[[ Material for this exercise, beginning ]]

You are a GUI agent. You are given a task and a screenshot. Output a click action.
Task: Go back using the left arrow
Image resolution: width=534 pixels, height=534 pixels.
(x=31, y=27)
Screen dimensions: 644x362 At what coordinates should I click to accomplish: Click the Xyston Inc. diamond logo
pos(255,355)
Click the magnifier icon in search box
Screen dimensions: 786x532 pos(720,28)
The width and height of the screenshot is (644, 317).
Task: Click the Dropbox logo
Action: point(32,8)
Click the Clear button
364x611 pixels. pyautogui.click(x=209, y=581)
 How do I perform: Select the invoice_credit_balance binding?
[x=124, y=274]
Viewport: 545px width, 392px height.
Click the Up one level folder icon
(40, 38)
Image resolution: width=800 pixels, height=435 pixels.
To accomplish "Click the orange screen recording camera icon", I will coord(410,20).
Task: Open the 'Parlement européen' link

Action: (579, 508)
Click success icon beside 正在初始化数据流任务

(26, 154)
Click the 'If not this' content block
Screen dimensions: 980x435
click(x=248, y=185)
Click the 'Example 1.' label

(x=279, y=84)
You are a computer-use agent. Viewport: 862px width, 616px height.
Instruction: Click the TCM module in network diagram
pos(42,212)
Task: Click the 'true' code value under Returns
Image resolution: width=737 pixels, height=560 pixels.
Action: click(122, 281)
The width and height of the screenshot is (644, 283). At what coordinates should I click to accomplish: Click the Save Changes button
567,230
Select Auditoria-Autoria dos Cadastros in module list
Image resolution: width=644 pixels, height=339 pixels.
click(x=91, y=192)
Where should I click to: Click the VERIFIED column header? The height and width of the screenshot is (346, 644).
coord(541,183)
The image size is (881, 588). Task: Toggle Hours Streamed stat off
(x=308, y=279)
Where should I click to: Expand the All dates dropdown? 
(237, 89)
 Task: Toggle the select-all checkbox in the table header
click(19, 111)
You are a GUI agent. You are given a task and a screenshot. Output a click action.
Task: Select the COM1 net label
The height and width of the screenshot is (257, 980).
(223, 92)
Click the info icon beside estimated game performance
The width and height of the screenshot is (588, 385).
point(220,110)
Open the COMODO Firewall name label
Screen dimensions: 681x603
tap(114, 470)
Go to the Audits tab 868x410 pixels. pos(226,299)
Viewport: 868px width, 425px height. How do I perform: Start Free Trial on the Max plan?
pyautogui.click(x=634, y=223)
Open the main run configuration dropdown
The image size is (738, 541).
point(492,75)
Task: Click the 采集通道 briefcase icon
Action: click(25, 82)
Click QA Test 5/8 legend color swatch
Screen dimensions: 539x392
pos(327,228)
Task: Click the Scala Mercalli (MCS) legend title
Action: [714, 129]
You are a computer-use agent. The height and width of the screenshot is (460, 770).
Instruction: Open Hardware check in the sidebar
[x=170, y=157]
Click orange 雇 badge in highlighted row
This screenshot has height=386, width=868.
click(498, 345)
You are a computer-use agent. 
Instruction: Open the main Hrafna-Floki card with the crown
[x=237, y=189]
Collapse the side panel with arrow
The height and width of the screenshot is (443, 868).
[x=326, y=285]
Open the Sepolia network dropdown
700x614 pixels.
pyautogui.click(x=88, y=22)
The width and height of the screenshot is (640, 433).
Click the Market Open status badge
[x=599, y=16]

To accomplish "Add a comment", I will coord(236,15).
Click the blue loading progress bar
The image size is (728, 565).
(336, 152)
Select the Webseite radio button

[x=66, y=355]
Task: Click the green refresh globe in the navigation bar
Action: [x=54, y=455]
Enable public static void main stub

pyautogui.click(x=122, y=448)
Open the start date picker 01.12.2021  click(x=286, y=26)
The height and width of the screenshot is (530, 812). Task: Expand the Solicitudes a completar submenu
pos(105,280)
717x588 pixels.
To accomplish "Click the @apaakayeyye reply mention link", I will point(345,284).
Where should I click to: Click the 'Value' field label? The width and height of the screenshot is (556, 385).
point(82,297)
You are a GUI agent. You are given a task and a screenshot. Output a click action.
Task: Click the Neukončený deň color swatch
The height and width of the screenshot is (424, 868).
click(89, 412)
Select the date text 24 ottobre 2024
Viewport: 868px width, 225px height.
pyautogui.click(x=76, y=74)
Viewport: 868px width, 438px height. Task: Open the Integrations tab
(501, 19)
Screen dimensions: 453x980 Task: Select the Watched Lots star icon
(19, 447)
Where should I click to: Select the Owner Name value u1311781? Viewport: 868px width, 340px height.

[[ Material for this exercise, end ]]

Work to be completed
Retype all the data, keeping every character the same.

Answer to this task
You are a GUI agent. You are given a task and a screenshot. Output a click action.
Task: Go back using the left arrow
Image resolution: width=534 pixels, height=534 pixels.
(x=31, y=27)
Screen dimensions: 644x362 At what coordinates should I click to accomplish: Click the Xyston Inc. diamond logo
pos(255,355)
Click the magnifier icon in search box
Screen dimensions: 786x532 pos(720,28)
The width and height of the screenshot is (644, 317).
Task: Click the Dropbox logo
Action: point(32,8)
Click the Clear button
364x611 pixels. pyautogui.click(x=209, y=581)
 How do I perform: Select the invoice_credit_balance binding?
[x=124, y=274]
Viewport: 545px width, 392px height.
Click the Up one level folder icon
(40, 38)
Image resolution: width=800 pixels, height=435 pixels.
To accomplish "Click the orange screen recording camera icon", I will coord(410,20).
Task: Open the 'Parlement européen' link

Action: (579, 508)
Click success icon beside 正在初始化数据流任务

(26, 154)
Click the 'If not this' content block
Screen dimensions: 980x435
click(x=248, y=185)
Click the 'Example 1.' label

(x=279, y=84)
You are a computer-use agent. Viewport: 862px width, 616px height.
Instruction: Click the TCM module in network diagram
pos(42,212)
Task: Click the 'true' code value under Returns
Image resolution: width=737 pixels, height=560 pixels.
Action: click(122, 281)
The width and height of the screenshot is (644, 283). At what coordinates should I click to accomplish: Click the Save Changes button
567,230
Select Auditoria-Autoria dos Cadastros in module list
Image resolution: width=644 pixels, height=339 pixels.
click(x=91, y=192)
Where should I click to: Click the VERIFIED column header? The height and width of the screenshot is (346, 644).
coord(541,183)
The image size is (881, 588). Task: Toggle Hours Streamed stat off
(x=308, y=279)
Where should I click to: Expand the All dates dropdown? 
(237, 89)
 Task: Toggle the select-all checkbox in the table header
click(19, 111)
You are a GUI agent. You are given a task and a screenshot. Output a click action.
Task: Select the COM1 net label
The height and width of the screenshot is (257, 980).
(223, 92)
Click the info icon beside estimated game performance
The width and height of the screenshot is (588, 385).
point(220,110)
Open the COMODO Firewall name label
Screen dimensions: 681x603
tap(114, 470)
Go to the Audits tab 868x410 pixels. pos(226,299)
Viewport: 868px width, 425px height. How do I perform: Start Free Trial on the Max plan?
pyautogui.click(x=634, y=223)
Open the main run configuration dropdown
The image size is (738, 541).
point(492,75)
Task: Click the 采集通道 briefcase icon
Action: click(25, 82)
Click QA Test 5/8 legend color swatch
Screen dimensions: 539x392
pos(327,228)
Task: Click the Scala Mercalli (MCS) legend title
Action: [714, 129]
You are a computer-use agent. The height and width of the screenshot is (460, 770).
Instruction: Open Hardware check in the sidebar
[x=170, y=157]
Click orange 雇 badge in highlighted row
This screenshot has height=386, width=868.
click(498, 345)
You are a computer-use agent. 
Instruction: Open the main Hrafna-Floki card with the crown
[x=237, y=189]
Collapse the side panel with arrow
The height and width of the screenshot is (443, 868).
[x=326, y=285]
Open the Sepolia network dropdown
700x614 pixels.
pyautogui.click(x=88, y=22)
The width and height of the screenshot is (640, 433).
Click the Market Open status badge
[x=599, y=16]

To accomplish "Add a comment", I will coord(236,15).
Click the blue loading progress bar
The image size is (728, 565).
(336, 152)
Select the Webseite radio button

[x=66, y=355]
Task: Click the green refresh globe in the navigation bar
Action: [x=54, y=455]
Enable public static void main stub

pyautogui.click(x=122, y=448)
Open the start date picker 01.12.2021  click(x=286, y=26)
The height and width of the screenshot is (530, 812). Task: Expand the Solicitudes a completar submenu
pos(105,280)
717x588 pixels.
To accomplish "Click the @apaakayeyye reply mention link", I will point(345,284).
Where should I click to: Click the 'Value' field label? The width and height of the screenshot is (556, 385).
point(82,297)
You are a GUI agent. You are given a task and a screenshot. Output a click action.
Task: Click the Neukončený deň color swatch
The height and width of the screenshot is (424, 868).
click(89, 412)
Select the date text 24 ottobre 2024
Viewport: 868px width, 225px height.
pyautogui.click(x=76, y=74)
Viewport: 868px width, 438px height. Task: Open the Integrations tab
(501, 19)
Screen dimensions: 453x980 Task: Select the Watched Lots star icon
(19, 447)
Where should I click to: Select the Owner Name value u1311781? Viewport: 868px width, 340px height.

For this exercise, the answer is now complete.